Which white rook is the promoted one?

The second problem is more complex but still not exceedingly difficult. Which of the three white rooks is promoted? Solving this requires dealing with a couple of preliminary questions. The first is: on which square did White’s missing e-pawn promote to a rook? Black has three missing pieces (rook, bishop, and knight) that were available for the e-pawn to capture on its way to the eighth rank. A rook promotion on the queen-side or the middle files wasn’t possible, however, because we are given the condition that neither king has moved, and such a promoted rook could not have left the top rank without dislodging the black king from e8 (e.g. by checking from d8). That means the e-pawn could only have promoted on h8 and the rook escaped via h6. The second preliminary question is: how did the d7-rook reach its current position? I shall leave the reader to answer that and solve the remainder of the problem!

4 Jun. 2017 – What’s New

Gordon Stuart Green (1906-1981) was an Indian-born British problem composer who settled in Australia from 1966. “As GSG lived in Australia for 15 years we can claim him as ours!” writes Bob Meadley, who has put together an e-book about this “mental giant,” entitled Gordon Stuart Green: A Brilliant All-Rounder. Compared with earlier books in the series about more prominent composers, this is a relatively small collection of materials, totalling 30 pages. An introductory article provides some background information on Green – an accountant by profession and also a first-class sportsman – and indicates his strengths as a problem solver and composer, with two of his directmates examined. While he wasn’t prolific, the excellent quality of his problems makes up for the quantity, and the next chapter features eight of his compositions that I had selected. A “Scans and Notes” section follows, comprising a biographical piece by an Indian problemist, and various letters and articles by Green. Some non-chess related materials are included as well to show his wide range of interests, such as his technical notes on a Scientific American article and two of his brain-teasers. This free e-book can be downloaded using the link above.

Gordon Stuart Green
FIDE Tourney 1959
4th Hon. Mention
Mate in 4

Here is one of Green’s best problems, a four-mover that delivers a startling number of classical themes.
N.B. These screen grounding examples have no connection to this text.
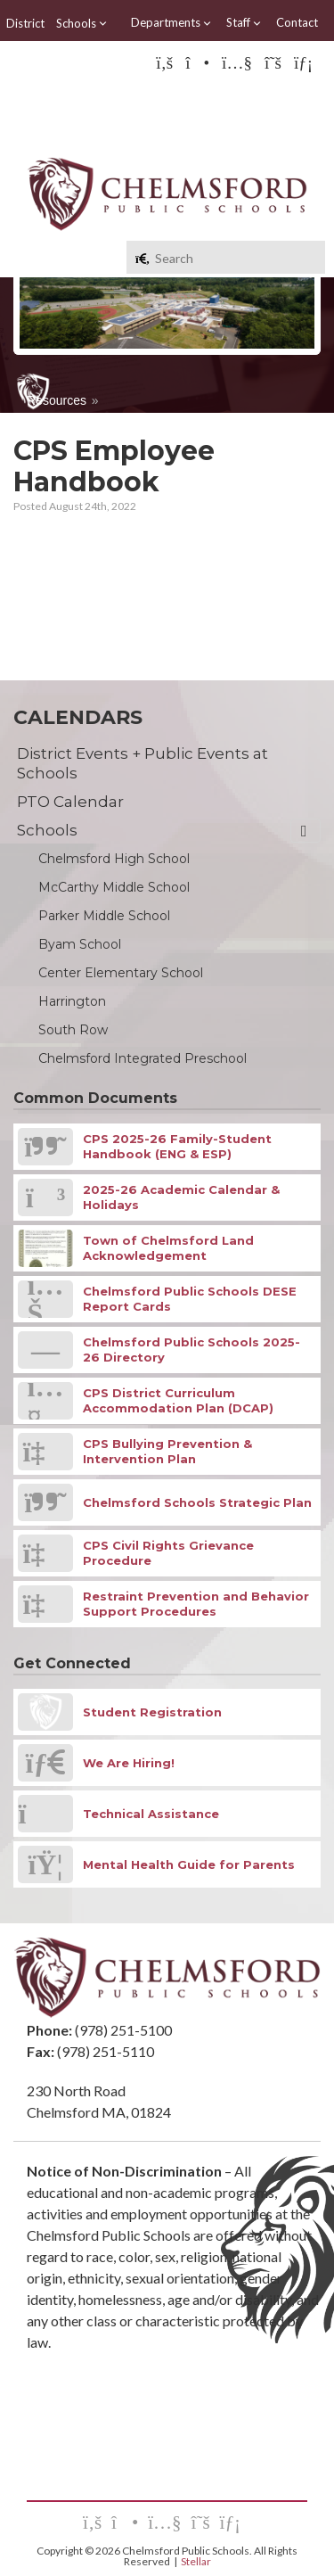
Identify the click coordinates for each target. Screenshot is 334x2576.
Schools (82, 23)
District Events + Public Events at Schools (142, 763)
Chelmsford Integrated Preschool (142, 1058)
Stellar (196, 2561)
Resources (56, 400)
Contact (297, 22)
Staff (244, 22)
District (25, 23)
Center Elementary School (120, 973)
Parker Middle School (104, 916)
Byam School (79, 944)
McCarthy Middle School (114, 887)
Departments (171, 22)
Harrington (72, 1001)
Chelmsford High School (114, 859)
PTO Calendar (70, 802)
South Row (73, 1030)
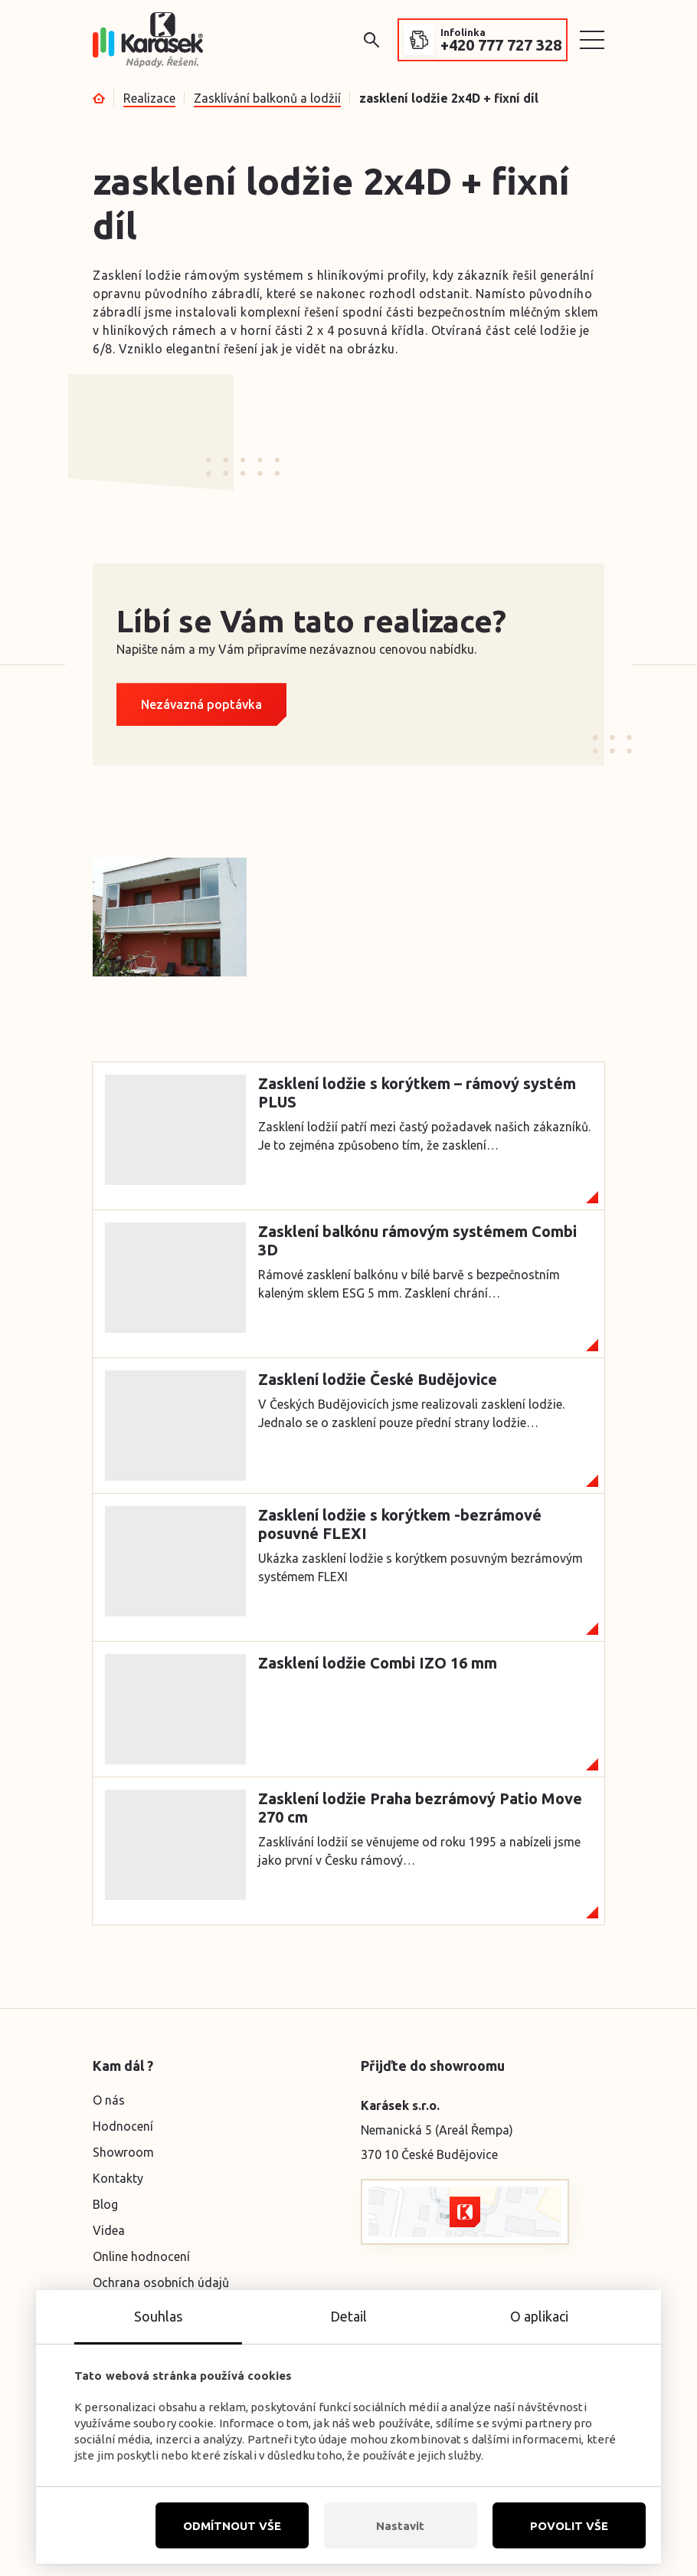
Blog (105, 2204)
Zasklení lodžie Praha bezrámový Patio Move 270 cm (420, 1808)
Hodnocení (123, 2126)
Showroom (123, 2152)
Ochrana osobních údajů (161, 2282)
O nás (109, 2100)
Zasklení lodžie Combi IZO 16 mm (377, 1663)
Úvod (99, 98)
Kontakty (118, 2178)
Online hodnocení (141, 2256)
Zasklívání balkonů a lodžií (267, 98)
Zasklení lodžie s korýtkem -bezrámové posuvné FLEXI (400, 1524)
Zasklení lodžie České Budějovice (377, 1379)
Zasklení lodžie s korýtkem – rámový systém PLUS (417, 1093)
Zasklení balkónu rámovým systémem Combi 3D (417, 1240)
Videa (109, 2230)
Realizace (149, 98)
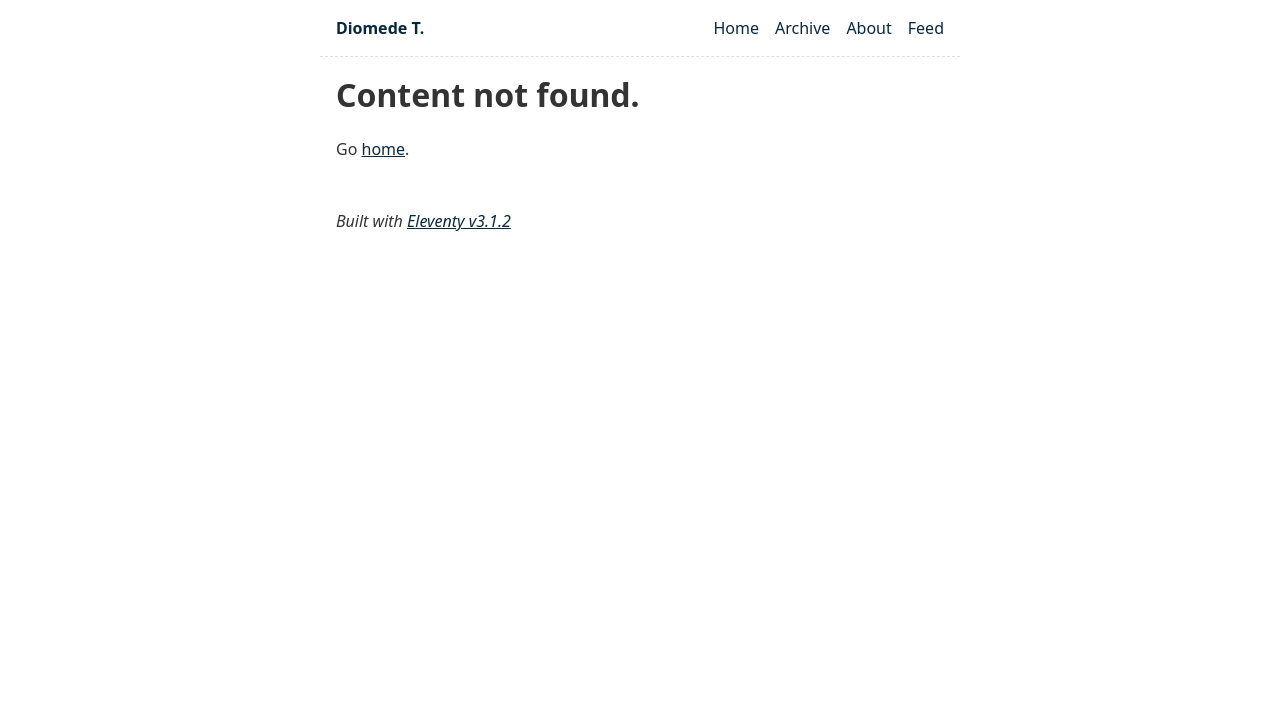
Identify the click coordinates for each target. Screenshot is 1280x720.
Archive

The key 1.Bh7! vacates b1 to threaten 2.Bxa7 and 3.Qb6 – a Bristol manoeuvre – followed by 3…B~ 4.Qb1. If 1…g3, aiming for stalemate after 2.Bxa7?, then 2.Bb6 axb6 3.Qxb6 Bf2 4.Qb1. After 1…gxh3 (which cleverly defeats the threat by exploiting the white king’s position: 2.Bxa7? hxg2 3.Qb6 g1(Q)+), White executes another Bristol on the g-file with 2.Rg7 h2 3.Qg6, and then 3…Bxf2 4.Qb1. This variation reveals that the bishop-key is a clearance move that allows the queen to travel on the same diagonal line but in the opposite direction – a Turton doubling. Finally, 1…gxf3 is answered by 2.Rg6, which interferes with the key-bishop and forces 2…Kc2 3.Rb6+ Kd1 4.Rb1. Thus the key is also a critical move going across g6, and with the subsequent interference on that square to avoid stalemate and the firing of the created battery, the Indian theme is effected.
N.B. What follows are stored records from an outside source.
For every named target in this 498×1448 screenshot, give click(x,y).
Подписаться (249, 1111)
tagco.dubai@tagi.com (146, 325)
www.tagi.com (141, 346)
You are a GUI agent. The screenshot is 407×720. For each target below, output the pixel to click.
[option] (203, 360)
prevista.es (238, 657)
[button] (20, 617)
Just over a decade ago, Geoff Foster and Bob Meadley collaborated on an important two-part article, ‘Arthur Mosely and the Brisbane Courier’ (accessible from the Problemists and History section of this site). Bob has now produced a document about the research process that lies behind the article, named ‘Some Mosely Material’. It includes correspondence between Geoff and Bob detailing their thoughts on the project, preliminary versions of the article, and additional scans of Mosely-related images that didn’t make the final version. This interesting “behind the scenes” look at a great Australian problemist is available upon request.